昔から頑張っている人を見ると、心が躍る(と思っていた)。
図書館で模試の振り返りをしている学生やサークルで「うまくできない」と悩んで悪戦苦闘するメンバーを見て、好きだなと感じるときが多かった。

けれど、そう感じるのは本当に彼らが頑張っていたからだろうか?
ではオリンピックで金メダルを目指して努力するアスリートや、もともとA判定を取っていて合格を確固たるものにしようと勉強している学生に対して、僕は同じように好きだと思えていただろうか。

きっと思えていなかったはずだ。
既に高いところにいる人が、さらなる高みを目指して自分を鍛え上げる姿を見ると、感動よりコンプレックスが勝っていた。

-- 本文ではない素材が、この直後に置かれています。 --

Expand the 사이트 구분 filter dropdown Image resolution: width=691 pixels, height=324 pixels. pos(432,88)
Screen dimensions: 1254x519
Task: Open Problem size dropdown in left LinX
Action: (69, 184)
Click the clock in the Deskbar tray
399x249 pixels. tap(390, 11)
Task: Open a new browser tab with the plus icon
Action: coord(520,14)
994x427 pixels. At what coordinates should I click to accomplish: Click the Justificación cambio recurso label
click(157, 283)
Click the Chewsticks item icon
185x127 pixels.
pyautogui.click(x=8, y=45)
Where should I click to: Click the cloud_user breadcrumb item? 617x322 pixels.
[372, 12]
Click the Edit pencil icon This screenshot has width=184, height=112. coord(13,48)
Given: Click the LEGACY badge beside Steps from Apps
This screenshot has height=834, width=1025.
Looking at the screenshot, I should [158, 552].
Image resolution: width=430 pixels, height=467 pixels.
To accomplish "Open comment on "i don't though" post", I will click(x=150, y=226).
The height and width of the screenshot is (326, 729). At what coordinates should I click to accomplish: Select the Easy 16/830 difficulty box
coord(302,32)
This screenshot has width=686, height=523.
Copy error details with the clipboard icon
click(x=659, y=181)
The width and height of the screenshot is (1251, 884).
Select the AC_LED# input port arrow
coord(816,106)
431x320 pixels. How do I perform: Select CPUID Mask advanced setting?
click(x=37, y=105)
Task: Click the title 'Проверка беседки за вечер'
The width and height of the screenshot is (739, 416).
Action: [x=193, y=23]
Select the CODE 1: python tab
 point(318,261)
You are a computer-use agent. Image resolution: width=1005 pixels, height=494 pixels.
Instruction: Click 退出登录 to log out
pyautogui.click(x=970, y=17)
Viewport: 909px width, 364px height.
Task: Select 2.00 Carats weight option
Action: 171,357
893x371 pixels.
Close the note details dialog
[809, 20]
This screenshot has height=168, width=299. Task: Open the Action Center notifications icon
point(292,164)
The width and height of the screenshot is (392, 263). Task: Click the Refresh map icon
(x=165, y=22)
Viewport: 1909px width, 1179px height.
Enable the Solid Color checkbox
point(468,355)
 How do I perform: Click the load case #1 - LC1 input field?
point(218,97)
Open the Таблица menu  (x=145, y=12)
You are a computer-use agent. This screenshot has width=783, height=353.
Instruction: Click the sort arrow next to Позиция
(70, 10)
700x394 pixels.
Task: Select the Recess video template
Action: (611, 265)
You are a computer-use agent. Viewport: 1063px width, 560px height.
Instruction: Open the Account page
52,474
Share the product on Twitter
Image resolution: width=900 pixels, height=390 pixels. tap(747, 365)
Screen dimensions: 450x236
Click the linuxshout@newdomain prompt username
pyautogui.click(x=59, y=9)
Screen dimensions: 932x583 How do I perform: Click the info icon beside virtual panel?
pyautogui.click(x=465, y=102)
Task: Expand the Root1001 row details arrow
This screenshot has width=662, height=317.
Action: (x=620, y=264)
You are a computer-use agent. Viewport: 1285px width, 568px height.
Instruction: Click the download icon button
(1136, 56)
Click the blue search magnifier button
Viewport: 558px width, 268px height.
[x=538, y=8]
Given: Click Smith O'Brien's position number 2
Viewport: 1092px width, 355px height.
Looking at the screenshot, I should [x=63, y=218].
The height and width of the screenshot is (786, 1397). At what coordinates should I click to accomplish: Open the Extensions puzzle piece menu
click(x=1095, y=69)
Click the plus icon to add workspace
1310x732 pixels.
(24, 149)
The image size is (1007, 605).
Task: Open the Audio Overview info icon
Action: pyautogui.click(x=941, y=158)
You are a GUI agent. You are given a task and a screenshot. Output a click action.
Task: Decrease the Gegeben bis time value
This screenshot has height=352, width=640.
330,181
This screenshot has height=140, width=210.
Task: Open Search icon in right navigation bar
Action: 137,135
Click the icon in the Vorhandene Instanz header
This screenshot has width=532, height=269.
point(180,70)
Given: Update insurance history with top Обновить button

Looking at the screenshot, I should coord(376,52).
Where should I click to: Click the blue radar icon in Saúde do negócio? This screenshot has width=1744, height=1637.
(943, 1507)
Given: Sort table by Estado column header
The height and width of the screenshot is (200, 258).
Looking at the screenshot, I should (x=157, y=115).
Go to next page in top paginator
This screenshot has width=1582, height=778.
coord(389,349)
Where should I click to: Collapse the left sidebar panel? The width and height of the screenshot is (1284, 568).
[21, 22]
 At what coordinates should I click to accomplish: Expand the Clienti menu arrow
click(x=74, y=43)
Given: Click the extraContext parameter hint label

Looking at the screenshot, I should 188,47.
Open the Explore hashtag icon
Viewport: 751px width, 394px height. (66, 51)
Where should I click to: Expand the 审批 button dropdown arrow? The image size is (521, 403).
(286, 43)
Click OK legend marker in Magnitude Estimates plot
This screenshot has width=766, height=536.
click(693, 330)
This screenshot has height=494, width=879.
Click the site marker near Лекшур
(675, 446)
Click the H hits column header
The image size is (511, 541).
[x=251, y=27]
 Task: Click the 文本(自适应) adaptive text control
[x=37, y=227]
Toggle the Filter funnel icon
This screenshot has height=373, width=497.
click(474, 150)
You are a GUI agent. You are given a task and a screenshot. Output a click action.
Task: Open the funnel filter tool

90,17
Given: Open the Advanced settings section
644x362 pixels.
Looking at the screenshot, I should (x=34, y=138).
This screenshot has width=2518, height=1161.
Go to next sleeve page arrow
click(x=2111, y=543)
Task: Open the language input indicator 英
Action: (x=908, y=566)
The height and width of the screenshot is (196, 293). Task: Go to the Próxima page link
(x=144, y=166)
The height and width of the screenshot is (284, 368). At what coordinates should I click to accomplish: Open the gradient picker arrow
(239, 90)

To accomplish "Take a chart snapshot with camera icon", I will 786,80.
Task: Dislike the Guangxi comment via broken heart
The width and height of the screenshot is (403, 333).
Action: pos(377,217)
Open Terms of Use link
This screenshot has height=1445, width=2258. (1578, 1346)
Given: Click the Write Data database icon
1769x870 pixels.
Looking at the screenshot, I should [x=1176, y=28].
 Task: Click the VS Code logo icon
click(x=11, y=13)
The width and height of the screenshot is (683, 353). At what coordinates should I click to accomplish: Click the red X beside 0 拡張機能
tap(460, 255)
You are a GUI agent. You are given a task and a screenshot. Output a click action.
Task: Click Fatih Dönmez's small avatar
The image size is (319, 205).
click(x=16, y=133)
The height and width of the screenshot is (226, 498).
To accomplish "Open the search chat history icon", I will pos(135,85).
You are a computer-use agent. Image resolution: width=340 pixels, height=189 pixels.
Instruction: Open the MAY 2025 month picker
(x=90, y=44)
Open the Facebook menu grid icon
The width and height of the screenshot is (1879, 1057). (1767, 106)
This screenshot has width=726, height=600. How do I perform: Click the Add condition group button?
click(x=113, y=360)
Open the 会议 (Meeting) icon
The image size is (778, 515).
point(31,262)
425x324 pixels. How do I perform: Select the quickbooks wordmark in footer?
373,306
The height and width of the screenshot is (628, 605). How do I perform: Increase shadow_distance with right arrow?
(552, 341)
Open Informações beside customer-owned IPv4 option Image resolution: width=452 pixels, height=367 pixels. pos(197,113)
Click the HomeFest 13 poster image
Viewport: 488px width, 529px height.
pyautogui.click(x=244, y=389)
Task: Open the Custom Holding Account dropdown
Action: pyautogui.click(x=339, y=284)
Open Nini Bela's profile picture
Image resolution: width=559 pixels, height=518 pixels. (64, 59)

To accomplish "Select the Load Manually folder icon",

おそらく僕は、努力する姿ではなくて、彼らが自らの時間や体力、ひいては自分自身を消費する姿に心を打たれていたのだ。
なぜなら、自分を消費する姿は今までの僕の生き方そのものだから。
彼らが自分を消費する姿に僕の生き方を投影し、僕の生き方を肯定するために彼らを肯定していた。
非常に利己的で歪んだ愛である。

そう思えるようになったのは、自分の生き方が変化してきたからだ。
いま、自分の弱さと葛藤する以外の生活を得ようとしている。
というより、すでに得ている。
自分を消費するのではなく、ひとや趣味に触れ、様々な仕方で社会と結びつくことによって、生活を華やかに彩ろうとしている。

だから「頑張っている人が好きだ」は、今となっては本当である。